Le groupe militant écologiste Extinction Rebellion (XR) avait quatre revendications majeures : une communication honnête sur l’écologie, la neutralité carbone en 2025, la fin de la destruction des écosystèmes et l’émergence d’une assemblée citoyenne. Il n’a pas réussi à les imposer à l’agenda politique français. XR est-il devenu une coquille vide ?
Entre 2019 et 2022, je me suis engagé comme chercheur-activiste au sein du groupe environnemental catastrophiste importé du Royaume-Uni en France. Depuis son lancement, les quatre objectifs qu’elle s’était fixés n’ont pas été atteints.
La crise écologique s’aggrave dans de nombreuses régions du monde, y compris sur le territoire national, comme l’ont montré les récentes inondations d’octobre 2024 dans plusieurs départements.
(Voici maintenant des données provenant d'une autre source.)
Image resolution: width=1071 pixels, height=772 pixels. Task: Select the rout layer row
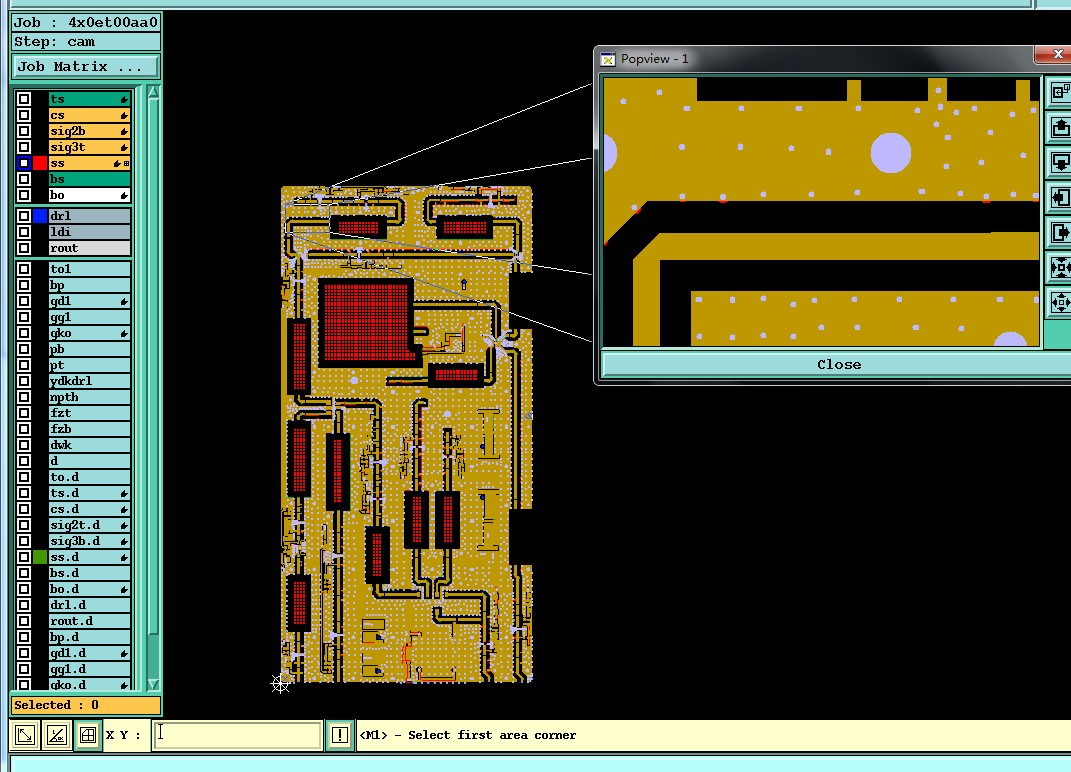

Malgré cela, le budget proposé par le gouvernement de Michel Barnier – avant d’être censuré – visait à alléger le budget dédié à la transition écologique en réduisant les aides à la rénovation thermique (MaPrimeRénov) et le Fonds vert.
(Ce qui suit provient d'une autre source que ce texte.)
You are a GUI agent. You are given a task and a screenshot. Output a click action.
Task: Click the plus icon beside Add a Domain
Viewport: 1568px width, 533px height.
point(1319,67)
Si on y a jusqu’ici échappé, cet énième revers de la politique écologique peut être lu comme un échec des actions menées par les groupes écologistes depuis plusieurs années.
Notamment Extinction Rebellion (XR) qui, cinq ans après son lancement en France, n’a réussi à faire reconnaître ni appliquer ses revendications ni par le gouvernement, ni par les médias et les entreprises.
Mes travaux de recherche menés aux côtés de militants entre 2019 et 2022 visent à apporter des réponses à leurs espoirs déçus.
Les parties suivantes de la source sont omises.